YOUR ASSIGNMENT =
Your answer should be the complete set of entries, transcribed exactly.
┄┄┄┄┄┄┄┄┄┄┄┄┄┄┄┄┄┄┄┄
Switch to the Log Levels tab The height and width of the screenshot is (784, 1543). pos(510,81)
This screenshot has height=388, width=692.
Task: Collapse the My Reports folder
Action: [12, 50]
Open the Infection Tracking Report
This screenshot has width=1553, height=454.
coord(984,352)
┄┄┄┄┄┄┄┄┄┄┄┄┄┄┄┄┄┄┄┄
FINISHED TASK =
Switch to the Log Levels tab The height and width of the screenshot is (784, 1543). pos(510,81)
This screenshot has height=388, width=692.
Task: Collapse the My Reports folder
Action: [12, 50]
Open the Infection Tracking Report
This screenshot has width=1553, height=454.
coord(984,352)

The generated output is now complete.